Metal Saturation and the Redistribution of Hydrogen in Earth's Mantle

TL;DR

This study explores how iron reactions in Earth's mantle influence hydrogen distribution, showing that redox processes can significantly dehydrate deep mantle regions and impact mantle viscosity.

Contribution

It provides a thermodynamic model demonstrating the widespread presence of metallic iron and hydrogen redistribution in Earth's mantle under various oxidation states.

Findings

Metallic iron exists throughout much of the lower mantle.

Hydrogen can be redistributed from shallow to deep mantle regions.

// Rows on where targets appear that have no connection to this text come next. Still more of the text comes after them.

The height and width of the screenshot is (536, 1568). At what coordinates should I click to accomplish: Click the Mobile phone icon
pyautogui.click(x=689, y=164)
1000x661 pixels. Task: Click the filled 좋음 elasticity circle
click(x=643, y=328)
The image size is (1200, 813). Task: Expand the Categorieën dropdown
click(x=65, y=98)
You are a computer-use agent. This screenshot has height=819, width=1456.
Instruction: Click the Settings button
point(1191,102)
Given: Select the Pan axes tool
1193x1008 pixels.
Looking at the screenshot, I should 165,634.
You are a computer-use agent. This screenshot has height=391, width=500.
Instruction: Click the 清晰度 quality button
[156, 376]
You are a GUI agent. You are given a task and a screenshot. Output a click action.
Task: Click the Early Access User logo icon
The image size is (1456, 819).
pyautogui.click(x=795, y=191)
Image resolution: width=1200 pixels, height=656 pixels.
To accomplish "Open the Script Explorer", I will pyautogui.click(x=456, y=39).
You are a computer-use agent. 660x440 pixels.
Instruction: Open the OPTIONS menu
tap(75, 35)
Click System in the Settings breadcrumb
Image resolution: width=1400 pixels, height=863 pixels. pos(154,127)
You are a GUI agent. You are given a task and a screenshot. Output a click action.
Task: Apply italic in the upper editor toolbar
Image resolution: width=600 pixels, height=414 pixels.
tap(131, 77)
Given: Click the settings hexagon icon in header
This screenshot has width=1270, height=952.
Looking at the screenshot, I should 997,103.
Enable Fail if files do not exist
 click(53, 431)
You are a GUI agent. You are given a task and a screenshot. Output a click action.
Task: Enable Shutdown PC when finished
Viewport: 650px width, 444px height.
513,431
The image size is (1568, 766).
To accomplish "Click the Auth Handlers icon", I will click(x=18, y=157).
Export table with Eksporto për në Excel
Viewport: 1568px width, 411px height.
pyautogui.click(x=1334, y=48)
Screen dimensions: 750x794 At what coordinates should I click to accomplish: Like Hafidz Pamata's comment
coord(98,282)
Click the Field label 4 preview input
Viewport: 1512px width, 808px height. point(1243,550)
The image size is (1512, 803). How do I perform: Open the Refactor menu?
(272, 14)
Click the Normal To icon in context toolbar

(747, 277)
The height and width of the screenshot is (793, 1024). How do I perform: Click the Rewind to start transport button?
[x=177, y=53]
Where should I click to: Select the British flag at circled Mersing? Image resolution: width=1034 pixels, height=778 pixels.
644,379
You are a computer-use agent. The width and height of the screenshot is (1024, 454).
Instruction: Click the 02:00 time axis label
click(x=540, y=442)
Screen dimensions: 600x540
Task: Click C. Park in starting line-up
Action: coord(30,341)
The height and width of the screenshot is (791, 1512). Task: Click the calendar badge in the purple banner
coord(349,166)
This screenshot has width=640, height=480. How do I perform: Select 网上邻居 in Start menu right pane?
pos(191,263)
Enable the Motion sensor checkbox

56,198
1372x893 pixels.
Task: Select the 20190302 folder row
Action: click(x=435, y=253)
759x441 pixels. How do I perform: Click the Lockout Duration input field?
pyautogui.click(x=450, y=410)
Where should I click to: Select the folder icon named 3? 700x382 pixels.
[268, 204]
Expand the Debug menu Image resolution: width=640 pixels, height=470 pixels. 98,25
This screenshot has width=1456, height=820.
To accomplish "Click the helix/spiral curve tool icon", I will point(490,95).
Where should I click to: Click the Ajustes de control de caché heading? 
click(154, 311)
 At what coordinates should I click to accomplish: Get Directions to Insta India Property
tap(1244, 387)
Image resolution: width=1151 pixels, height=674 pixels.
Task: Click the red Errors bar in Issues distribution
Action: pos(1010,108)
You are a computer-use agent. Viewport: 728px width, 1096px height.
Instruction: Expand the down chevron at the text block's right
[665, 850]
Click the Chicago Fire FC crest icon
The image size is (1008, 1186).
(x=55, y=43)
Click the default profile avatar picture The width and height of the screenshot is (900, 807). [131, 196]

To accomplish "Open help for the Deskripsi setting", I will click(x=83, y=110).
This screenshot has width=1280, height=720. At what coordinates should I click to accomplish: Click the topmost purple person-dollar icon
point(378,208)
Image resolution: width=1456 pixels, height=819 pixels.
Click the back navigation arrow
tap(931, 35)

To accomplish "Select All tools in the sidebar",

Redox reactions can reduce mantle water storage capacity by up to 96%.

Abstract

Iron disproportionation reactions in mantle silicates can produce metallic iron that drives Earth's deep mantle toward metal saturation under reduced conditions. Subducting slabs transport hydrated silicates to these depths, where interactions with metallic iron can reduce structurally bound hydrogen in silicates to reduced hydrogen-bearing phases, such as molecular hydrogen or iron hydrides, leaving mantle rocks in effect dry. Using the thermodynamic code HeFESTo with its latest self-consistent treatment of iron-bearing mantle phases, we investigate the stability and distribution of metallic iron in Earth's pyrolitic mantle across a broad range of oxidation states, represented by whole-rock Fe3+/$\Sigma$Fe ratio from 1% to 10%. We find that metallic iron is present through much of the lower mantle across this range and, under very reduced compositions of whole-rock Fe3+/$\Sigma$Fe = 1-3%, extends into the upper mantle. Where subducted water meets metal-saturated regions, hydrous melts may form and migrate upward, rehydrating the overlying mantle or pooling near the transition zone. Metal saturation can thus redistribute hydrogen internally, creating a sharp contrast between a wet shallow mantle and a dry deep mantle. This redox-driven redistribution can decrease mantle silicate water storage capacity by 64-96% today, to only 0.1-0.8 modern ocean masses, and may explain the viscosity contrast near the upper-lower mantle boundary. Although quantitative estimates of metal abundance and distribution depend on thermodynamic assumptions and remain uncertain above 50 GPa, our results reveal the role of redox reactions between disproportionated iron and subducted water in governing the speciation and redistribution of hydrogen in Earth's mantle.